__Action item__
Read the records below and copy each line that contains "Click".

__Supplied records__

============================================================

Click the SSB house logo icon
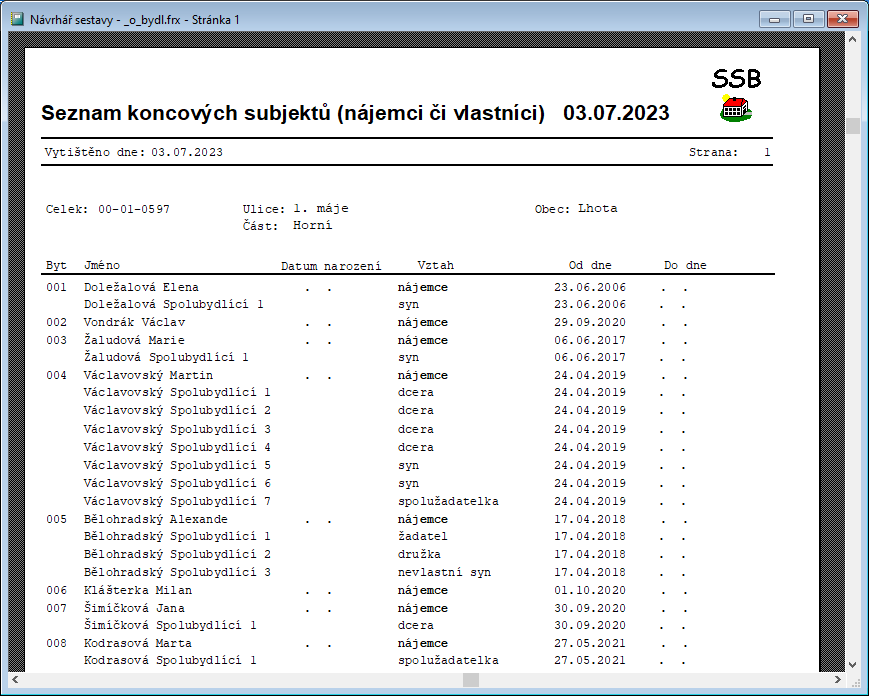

============================================================

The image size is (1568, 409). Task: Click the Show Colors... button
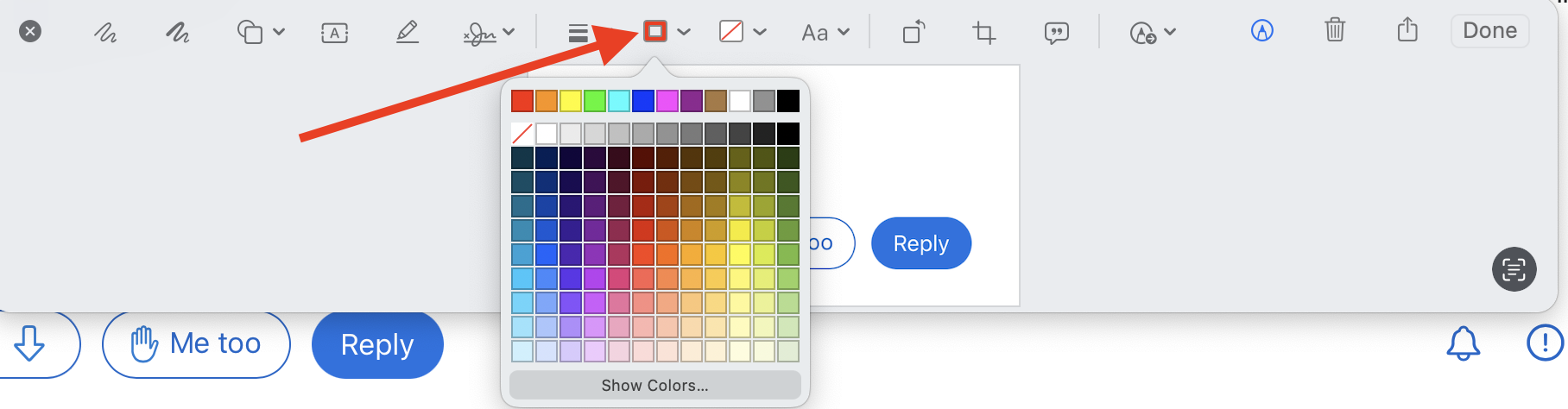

============================================================

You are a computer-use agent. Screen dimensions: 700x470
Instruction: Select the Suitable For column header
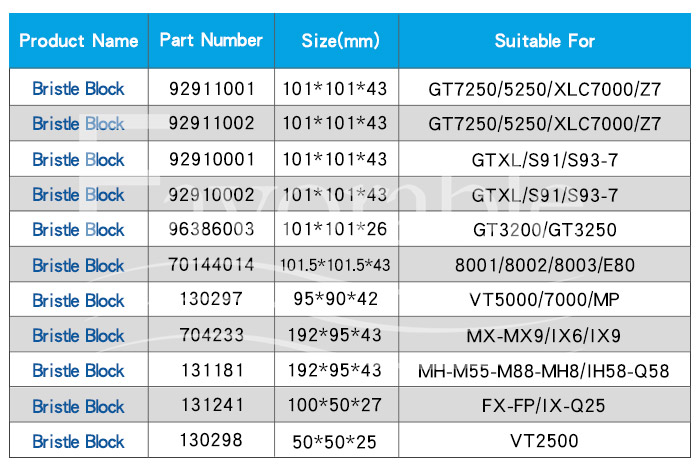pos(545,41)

============================================================

__Exercise result__
Click the SSB house logo icon
The image size is (1568, 409). Task: Click the Show Colors... button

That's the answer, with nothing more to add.